## WORK INSTRUCTION
Look through the records below and collect all lines that hold the string "address".

(Records drawn from a dataset)

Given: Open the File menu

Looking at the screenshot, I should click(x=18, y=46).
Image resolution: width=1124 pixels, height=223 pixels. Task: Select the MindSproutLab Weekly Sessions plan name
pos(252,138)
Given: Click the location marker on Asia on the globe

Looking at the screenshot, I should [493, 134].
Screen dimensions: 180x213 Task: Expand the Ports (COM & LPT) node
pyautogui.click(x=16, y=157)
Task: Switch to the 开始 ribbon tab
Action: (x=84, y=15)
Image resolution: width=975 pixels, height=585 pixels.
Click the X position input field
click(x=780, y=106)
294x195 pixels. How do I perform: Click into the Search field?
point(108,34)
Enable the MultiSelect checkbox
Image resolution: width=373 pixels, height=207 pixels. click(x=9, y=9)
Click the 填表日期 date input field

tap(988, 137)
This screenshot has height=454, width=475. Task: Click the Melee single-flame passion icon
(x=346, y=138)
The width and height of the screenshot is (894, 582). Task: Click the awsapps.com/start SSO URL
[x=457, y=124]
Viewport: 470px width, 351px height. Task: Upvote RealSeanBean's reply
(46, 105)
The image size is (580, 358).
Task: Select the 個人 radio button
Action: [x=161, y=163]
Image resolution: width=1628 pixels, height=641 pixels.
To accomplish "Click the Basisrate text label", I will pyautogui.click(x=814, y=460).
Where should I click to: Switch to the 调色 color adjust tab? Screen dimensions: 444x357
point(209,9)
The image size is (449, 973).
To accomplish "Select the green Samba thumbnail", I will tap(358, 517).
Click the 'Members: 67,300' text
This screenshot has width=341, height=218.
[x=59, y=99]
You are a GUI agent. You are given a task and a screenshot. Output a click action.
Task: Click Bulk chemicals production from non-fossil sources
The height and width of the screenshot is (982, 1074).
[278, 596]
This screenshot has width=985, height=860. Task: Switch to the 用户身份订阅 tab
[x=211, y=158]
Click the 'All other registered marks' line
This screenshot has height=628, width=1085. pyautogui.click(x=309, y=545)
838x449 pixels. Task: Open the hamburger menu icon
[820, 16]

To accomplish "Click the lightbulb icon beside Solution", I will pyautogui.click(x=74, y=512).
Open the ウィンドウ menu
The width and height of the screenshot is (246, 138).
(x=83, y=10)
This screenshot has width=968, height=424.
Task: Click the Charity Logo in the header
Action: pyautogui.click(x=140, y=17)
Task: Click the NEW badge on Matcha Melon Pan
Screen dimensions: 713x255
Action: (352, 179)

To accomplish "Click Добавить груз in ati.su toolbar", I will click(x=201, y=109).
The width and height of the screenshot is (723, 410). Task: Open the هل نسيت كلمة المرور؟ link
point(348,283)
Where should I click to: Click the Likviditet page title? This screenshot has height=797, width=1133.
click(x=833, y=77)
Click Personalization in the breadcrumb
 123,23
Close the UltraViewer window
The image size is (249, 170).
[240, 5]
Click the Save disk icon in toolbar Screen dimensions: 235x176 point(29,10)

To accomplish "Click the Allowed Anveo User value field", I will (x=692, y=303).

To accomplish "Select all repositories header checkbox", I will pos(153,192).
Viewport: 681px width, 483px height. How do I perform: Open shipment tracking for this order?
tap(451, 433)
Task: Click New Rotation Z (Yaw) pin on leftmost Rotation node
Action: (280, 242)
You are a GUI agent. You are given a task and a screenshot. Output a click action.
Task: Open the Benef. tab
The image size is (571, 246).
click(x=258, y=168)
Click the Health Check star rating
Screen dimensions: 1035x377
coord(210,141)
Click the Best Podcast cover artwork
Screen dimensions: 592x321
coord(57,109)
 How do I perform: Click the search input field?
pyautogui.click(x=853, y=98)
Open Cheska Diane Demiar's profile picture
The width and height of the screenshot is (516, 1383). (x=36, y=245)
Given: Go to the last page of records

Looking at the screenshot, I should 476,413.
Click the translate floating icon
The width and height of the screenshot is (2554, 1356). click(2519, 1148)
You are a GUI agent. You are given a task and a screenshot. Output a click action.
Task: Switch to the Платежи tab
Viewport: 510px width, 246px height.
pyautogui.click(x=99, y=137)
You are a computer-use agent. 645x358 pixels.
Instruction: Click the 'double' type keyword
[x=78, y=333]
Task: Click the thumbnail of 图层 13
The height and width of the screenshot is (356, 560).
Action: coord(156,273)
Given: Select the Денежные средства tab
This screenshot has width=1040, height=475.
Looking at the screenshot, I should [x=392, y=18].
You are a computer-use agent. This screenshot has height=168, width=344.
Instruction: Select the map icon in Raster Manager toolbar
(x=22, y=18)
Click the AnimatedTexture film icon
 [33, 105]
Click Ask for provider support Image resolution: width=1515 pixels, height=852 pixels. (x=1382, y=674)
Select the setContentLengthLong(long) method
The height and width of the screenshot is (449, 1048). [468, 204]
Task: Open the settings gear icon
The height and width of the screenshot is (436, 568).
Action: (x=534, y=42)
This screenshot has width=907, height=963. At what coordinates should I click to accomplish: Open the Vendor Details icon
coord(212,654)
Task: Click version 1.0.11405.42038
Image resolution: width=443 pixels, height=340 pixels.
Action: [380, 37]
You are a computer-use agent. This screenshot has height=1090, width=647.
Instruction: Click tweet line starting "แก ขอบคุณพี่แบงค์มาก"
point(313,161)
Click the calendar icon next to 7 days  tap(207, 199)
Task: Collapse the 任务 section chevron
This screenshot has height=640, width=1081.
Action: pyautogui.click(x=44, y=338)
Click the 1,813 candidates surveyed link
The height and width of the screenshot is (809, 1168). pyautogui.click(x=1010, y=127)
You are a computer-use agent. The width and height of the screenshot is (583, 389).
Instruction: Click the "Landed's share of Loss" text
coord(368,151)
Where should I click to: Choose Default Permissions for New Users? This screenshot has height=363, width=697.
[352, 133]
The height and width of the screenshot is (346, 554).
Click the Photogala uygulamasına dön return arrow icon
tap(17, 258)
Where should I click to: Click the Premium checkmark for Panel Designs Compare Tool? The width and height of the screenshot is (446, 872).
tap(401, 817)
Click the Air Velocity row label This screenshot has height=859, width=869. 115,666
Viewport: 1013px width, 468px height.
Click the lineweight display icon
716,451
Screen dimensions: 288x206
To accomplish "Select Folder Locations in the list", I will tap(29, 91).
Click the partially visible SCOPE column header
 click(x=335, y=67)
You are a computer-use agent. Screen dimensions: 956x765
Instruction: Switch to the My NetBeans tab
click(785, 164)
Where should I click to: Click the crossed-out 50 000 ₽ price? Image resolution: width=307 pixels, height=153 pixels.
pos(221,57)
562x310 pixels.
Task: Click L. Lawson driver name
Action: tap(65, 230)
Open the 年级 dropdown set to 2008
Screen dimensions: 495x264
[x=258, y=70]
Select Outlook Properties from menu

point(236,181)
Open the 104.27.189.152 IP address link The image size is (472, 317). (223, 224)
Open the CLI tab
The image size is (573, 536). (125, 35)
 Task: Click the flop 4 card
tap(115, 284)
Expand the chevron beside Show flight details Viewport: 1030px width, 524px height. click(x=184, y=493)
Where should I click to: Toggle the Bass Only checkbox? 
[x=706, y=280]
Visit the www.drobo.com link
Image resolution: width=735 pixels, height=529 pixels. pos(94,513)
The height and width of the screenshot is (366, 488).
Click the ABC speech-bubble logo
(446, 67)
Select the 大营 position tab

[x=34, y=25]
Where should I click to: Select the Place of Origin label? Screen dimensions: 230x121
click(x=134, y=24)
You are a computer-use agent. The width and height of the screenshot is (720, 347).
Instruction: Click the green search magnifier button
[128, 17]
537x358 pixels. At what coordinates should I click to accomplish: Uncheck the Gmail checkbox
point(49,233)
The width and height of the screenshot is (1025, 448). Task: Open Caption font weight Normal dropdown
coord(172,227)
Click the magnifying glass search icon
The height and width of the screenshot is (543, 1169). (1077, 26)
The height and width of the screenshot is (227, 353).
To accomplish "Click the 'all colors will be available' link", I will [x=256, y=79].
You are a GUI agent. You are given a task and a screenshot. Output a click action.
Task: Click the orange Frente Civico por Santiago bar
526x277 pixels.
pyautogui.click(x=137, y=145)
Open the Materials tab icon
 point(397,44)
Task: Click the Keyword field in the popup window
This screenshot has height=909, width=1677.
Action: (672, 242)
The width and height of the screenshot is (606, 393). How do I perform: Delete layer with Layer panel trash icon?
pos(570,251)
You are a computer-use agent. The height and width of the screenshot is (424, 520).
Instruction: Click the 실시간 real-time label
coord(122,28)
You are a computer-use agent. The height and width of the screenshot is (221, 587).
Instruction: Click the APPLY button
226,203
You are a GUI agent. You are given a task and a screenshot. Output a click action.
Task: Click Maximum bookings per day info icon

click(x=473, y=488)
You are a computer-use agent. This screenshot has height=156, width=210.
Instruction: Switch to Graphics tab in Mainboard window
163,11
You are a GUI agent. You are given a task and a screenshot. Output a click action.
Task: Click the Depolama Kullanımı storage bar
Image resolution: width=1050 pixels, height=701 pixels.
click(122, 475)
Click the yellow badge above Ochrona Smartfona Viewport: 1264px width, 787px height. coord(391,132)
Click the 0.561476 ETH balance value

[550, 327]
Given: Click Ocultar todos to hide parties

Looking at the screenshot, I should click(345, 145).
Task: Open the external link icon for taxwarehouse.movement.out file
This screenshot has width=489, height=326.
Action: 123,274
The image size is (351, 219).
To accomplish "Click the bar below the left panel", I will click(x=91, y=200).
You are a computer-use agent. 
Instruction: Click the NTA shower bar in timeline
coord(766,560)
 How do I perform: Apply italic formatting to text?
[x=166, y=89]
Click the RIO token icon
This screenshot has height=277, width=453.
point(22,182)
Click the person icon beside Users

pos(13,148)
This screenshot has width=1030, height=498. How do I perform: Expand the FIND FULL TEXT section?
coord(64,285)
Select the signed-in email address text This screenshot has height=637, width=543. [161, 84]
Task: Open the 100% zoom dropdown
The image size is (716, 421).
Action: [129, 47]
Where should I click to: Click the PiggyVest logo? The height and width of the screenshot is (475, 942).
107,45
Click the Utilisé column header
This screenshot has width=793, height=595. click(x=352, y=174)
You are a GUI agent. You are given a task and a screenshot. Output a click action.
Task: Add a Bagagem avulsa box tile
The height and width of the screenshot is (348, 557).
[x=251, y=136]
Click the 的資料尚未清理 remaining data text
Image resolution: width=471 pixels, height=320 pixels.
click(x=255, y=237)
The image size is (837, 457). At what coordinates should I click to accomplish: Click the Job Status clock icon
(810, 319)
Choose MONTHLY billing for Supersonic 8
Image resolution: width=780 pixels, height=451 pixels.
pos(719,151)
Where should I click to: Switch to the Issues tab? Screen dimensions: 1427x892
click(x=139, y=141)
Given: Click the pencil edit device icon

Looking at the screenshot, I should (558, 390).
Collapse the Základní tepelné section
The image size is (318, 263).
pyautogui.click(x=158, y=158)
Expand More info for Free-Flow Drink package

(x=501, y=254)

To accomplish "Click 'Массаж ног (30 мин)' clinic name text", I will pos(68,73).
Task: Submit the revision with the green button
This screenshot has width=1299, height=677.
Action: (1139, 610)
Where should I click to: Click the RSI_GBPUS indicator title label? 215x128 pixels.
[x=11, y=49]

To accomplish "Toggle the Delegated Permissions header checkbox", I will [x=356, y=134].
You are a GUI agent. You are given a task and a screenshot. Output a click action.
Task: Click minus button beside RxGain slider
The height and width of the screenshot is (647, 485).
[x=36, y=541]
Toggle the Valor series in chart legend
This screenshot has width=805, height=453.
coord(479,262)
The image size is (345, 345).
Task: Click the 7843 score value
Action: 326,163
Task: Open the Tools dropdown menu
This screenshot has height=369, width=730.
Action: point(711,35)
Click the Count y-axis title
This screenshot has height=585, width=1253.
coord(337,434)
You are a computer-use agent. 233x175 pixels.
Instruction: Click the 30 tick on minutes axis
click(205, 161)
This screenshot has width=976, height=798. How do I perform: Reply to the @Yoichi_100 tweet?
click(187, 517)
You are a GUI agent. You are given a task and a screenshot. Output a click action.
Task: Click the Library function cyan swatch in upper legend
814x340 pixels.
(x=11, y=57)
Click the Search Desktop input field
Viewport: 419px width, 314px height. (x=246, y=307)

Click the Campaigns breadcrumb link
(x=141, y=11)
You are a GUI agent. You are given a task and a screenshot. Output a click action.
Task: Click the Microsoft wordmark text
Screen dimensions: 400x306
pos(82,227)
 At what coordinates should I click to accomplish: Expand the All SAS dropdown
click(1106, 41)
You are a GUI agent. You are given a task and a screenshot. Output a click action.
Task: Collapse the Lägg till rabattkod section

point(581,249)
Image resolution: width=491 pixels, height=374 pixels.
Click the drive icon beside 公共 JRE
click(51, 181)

## PROBLEM SOLUTION
Open the 104.27.189.152 IP address link The image size is (472, 317). (223, 224)
Select the signed-in email address text This screenshot has height=637, width=543. [161, 84]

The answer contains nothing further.